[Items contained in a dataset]
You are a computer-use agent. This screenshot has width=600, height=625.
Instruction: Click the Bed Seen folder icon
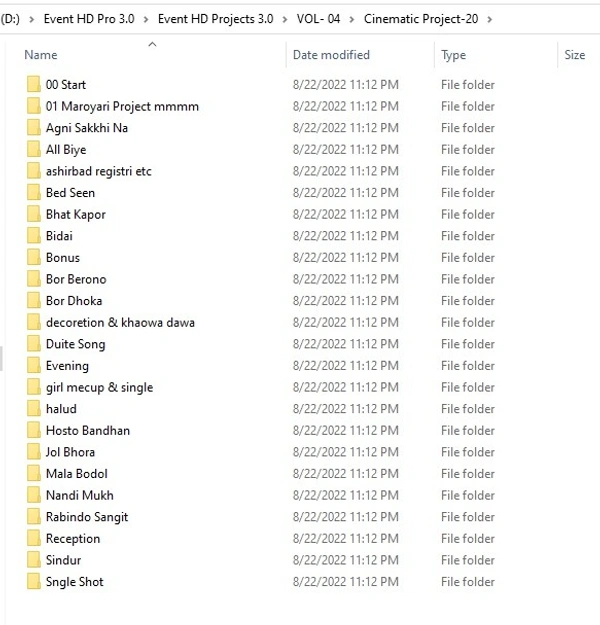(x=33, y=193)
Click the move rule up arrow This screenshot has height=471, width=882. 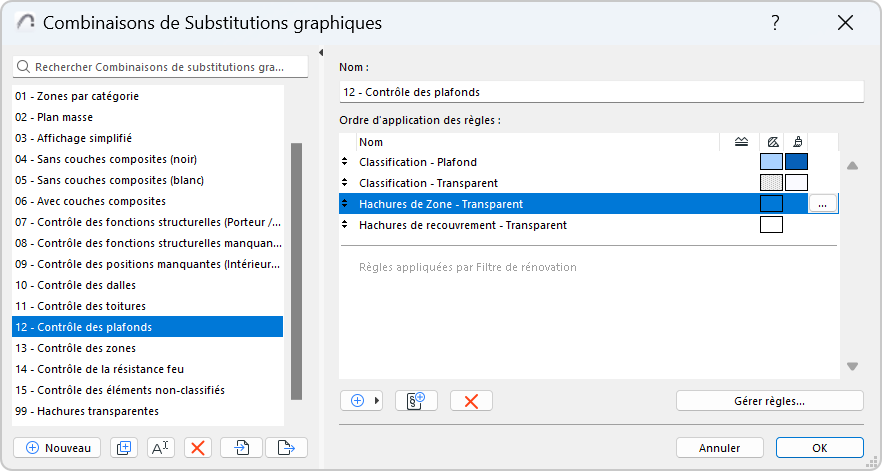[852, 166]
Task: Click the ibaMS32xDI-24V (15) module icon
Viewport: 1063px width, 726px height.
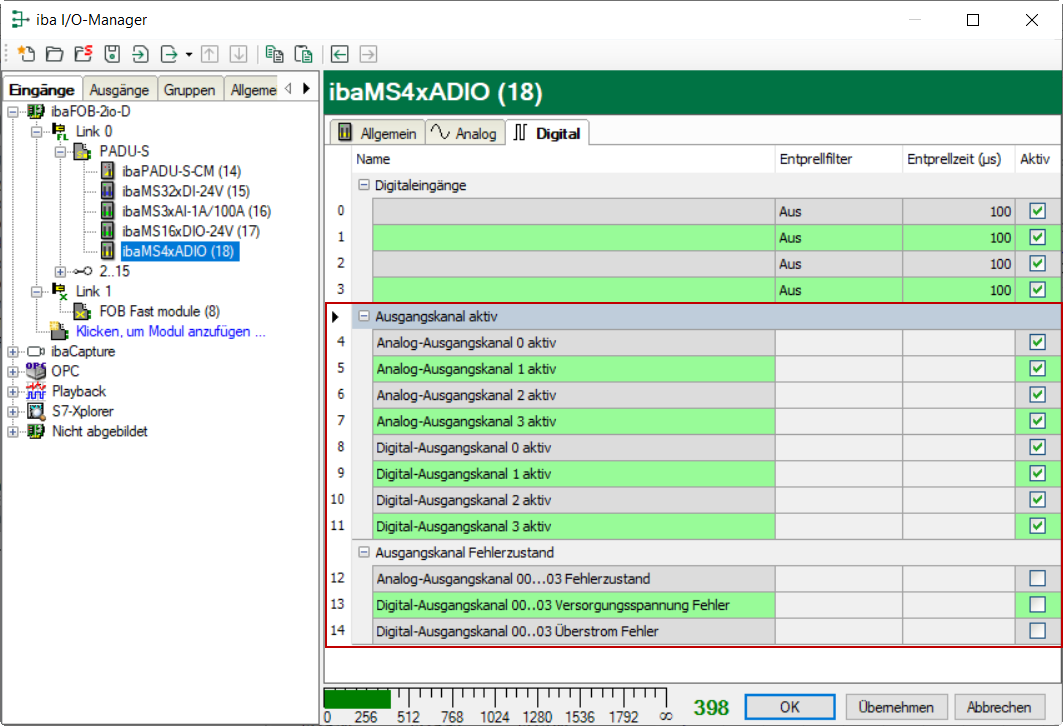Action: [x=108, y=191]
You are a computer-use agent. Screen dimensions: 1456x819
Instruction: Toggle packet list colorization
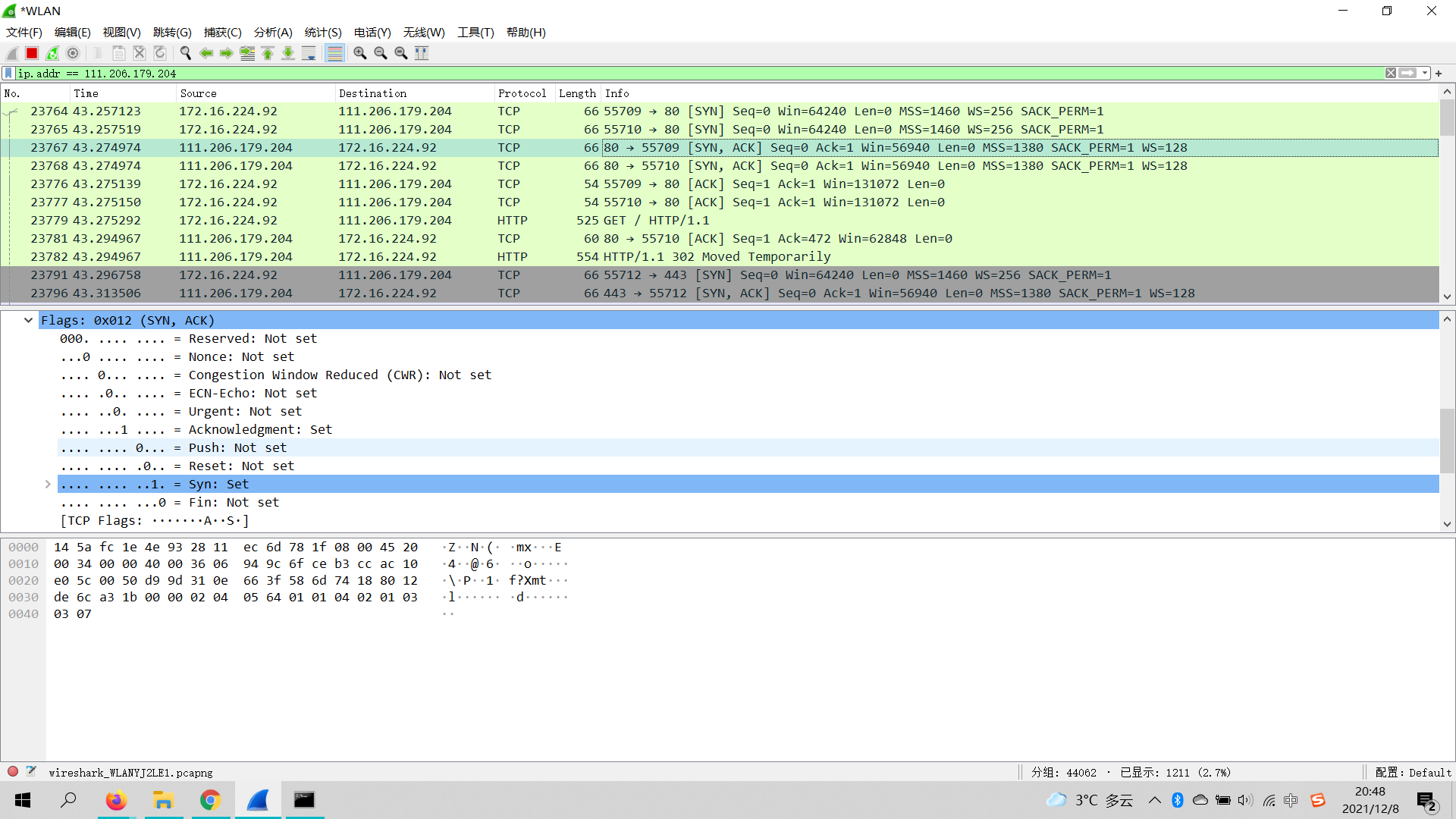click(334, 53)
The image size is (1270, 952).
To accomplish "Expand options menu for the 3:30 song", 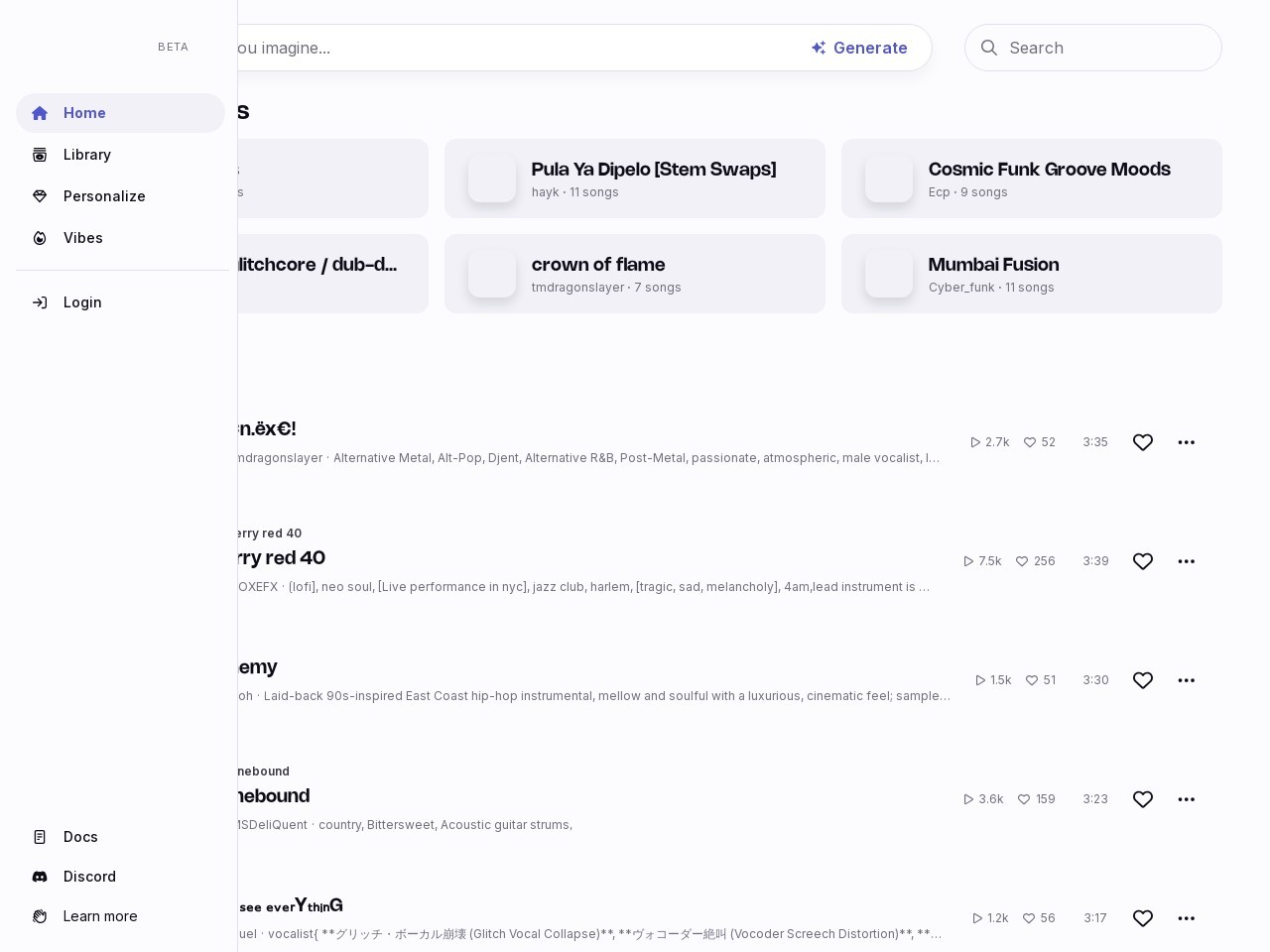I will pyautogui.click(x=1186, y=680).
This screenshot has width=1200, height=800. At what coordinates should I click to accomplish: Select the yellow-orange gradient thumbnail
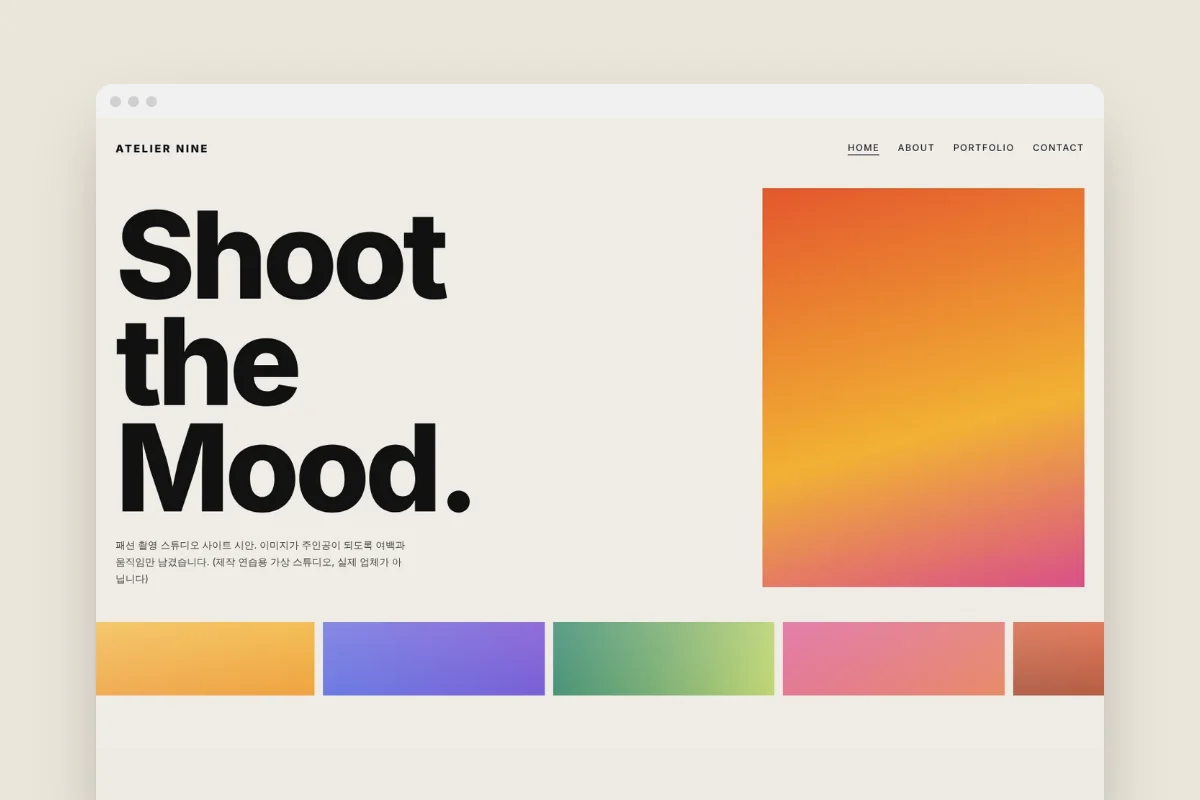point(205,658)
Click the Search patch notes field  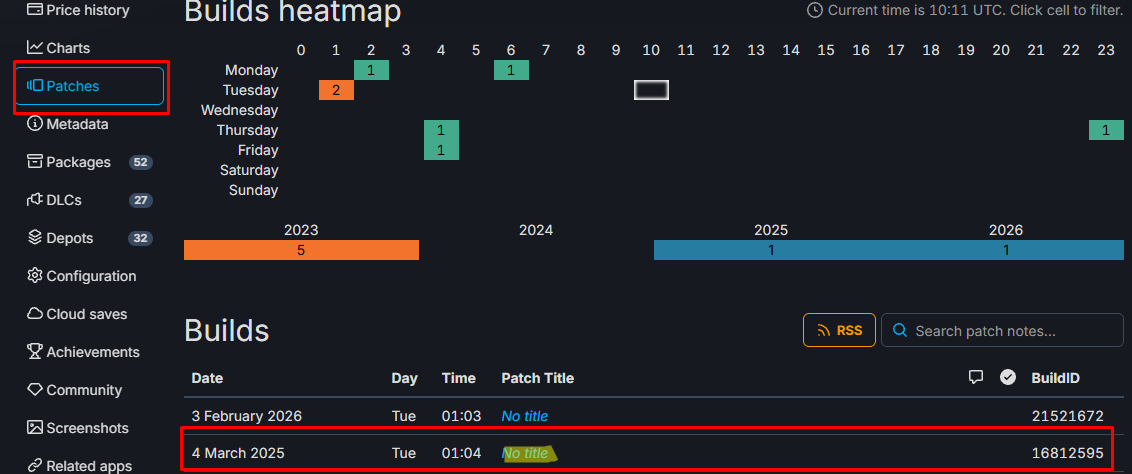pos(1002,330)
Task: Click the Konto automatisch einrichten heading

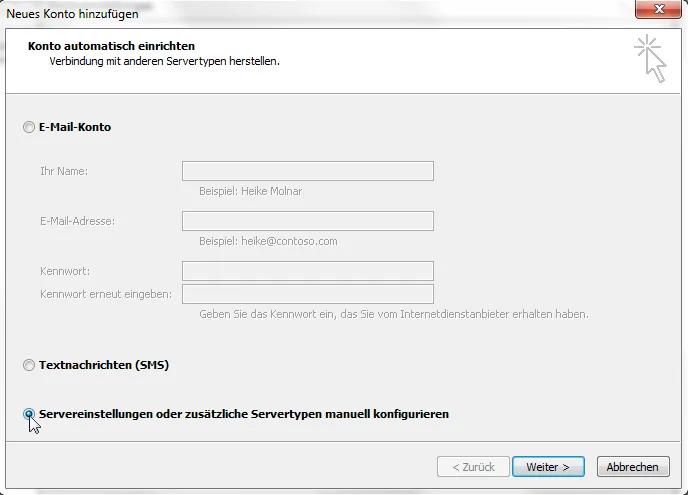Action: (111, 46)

*What is being asked:* Rewrite the items from the line that contains "Task: Click the Konto" through the last item, replacing "heading" with "title" and keeping everything else unchanged. Omit the pictures from your answer.

*Answer in full:*
Task: Click the Konto automatisch einrichten title

Action: (111, 46)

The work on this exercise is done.